_EXERCISE REQUIREMENTS_
Please repeat, from the entries that follow, the lines from the one containing "You are a computer-use agent. Image resolution: width=1321" through the one containing "Select bundle.json in the file explorer" exactly, adding nothing.

_INFORMATION SHOWN_
:::::

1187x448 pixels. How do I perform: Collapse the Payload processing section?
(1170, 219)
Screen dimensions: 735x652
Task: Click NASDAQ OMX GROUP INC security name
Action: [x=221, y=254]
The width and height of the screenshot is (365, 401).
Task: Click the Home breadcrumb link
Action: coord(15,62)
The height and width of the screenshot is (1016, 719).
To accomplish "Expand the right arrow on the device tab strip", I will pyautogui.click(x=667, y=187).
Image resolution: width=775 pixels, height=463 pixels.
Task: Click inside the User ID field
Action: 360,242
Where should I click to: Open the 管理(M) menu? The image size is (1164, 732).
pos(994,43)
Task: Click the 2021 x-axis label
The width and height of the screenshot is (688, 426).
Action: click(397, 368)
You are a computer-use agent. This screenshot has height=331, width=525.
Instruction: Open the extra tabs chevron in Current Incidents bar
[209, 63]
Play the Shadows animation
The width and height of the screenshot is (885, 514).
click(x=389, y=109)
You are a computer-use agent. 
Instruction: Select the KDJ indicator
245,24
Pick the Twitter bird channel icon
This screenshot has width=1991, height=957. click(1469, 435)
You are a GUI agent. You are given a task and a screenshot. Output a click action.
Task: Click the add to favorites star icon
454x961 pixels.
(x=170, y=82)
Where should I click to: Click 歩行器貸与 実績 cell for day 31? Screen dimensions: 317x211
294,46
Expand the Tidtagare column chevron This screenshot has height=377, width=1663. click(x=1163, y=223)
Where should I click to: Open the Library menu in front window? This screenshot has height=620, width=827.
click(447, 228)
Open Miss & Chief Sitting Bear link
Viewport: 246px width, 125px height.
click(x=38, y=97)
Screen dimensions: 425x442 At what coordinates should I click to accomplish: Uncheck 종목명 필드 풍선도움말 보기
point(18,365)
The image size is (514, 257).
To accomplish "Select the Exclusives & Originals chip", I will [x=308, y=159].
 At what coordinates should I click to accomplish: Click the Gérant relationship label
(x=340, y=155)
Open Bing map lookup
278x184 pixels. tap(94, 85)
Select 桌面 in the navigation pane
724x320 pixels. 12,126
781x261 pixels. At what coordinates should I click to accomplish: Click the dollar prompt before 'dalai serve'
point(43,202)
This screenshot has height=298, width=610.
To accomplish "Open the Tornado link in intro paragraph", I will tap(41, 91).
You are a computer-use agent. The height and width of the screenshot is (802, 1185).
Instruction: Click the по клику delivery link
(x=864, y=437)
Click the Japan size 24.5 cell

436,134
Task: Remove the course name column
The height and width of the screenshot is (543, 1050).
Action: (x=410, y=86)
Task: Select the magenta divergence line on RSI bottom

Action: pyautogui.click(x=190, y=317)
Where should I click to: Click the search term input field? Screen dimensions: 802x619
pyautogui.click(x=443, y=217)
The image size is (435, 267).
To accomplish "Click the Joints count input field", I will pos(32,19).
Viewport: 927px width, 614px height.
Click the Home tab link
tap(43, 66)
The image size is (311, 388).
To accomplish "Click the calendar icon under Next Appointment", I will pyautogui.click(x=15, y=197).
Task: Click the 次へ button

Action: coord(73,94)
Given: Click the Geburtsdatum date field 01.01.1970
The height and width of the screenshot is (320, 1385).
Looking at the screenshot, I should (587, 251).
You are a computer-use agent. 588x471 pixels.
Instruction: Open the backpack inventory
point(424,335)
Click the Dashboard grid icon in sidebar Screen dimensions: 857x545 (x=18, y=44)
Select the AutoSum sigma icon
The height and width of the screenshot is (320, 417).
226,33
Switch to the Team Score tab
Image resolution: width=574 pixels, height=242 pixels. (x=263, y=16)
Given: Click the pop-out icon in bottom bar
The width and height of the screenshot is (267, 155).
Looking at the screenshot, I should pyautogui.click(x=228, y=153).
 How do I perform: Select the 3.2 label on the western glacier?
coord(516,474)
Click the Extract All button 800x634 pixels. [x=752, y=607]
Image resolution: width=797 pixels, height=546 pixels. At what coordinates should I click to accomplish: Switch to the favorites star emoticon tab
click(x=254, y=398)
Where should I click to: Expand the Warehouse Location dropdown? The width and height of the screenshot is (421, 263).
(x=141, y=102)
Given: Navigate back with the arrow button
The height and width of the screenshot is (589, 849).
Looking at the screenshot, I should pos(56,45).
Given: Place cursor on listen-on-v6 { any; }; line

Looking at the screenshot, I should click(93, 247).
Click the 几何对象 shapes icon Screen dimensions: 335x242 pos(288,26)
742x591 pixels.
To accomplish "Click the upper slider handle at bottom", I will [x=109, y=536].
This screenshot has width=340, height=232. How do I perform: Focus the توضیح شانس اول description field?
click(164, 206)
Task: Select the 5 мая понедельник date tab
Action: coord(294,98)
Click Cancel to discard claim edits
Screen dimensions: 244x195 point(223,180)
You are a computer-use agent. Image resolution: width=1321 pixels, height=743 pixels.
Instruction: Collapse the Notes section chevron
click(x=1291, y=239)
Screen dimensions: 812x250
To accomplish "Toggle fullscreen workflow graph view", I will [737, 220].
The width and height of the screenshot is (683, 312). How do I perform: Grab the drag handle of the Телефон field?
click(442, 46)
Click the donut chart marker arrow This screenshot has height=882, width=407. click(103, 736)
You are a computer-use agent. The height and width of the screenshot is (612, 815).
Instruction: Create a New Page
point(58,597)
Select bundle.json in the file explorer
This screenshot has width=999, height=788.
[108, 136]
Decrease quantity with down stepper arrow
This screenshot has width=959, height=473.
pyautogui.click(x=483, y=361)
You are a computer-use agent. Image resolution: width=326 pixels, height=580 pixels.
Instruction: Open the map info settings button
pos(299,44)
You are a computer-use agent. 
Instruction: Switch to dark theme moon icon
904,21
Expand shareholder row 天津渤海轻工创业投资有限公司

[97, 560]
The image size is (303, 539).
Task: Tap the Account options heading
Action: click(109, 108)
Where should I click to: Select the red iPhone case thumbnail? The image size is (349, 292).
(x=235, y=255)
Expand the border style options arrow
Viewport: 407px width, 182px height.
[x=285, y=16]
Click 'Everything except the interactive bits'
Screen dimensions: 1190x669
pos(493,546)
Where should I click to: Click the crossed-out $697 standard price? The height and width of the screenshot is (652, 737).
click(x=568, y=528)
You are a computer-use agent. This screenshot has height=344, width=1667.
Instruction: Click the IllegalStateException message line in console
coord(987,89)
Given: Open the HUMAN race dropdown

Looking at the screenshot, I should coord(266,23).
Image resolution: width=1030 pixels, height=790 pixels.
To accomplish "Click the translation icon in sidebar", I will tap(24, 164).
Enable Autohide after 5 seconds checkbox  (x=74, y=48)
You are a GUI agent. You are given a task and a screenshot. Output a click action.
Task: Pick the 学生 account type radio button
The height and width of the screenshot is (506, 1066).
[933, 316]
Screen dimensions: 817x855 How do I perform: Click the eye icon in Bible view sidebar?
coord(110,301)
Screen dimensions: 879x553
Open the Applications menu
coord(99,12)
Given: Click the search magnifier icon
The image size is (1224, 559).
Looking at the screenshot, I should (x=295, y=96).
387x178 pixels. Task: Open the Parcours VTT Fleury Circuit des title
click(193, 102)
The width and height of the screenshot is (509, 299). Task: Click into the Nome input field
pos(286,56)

:::::

_ANSWER BELOW_
You are a computer-use agent. Image resolution: width=1321 pixels, height=743 pixels.
Instruction: Collapse the Notes section chevron
click(x=1291, y=239)
Screen dimensions: 812x250
To accomplish "Toggle fullscreen workflow graph view", I will [737, 220].
The width and height of the screenshot is (683, 312). How do I perform: Grab the drag handle of the Телефон field?
click(442, 46)
Click the donut chart marker arrow This screenshot has height=882, width=407. click(103, 736)
You are a computer-use agent. The height and width of the screenshot is (612, 815).
Instruction: Create a New Page
point(58,597)
Select bundle.json in the file explorer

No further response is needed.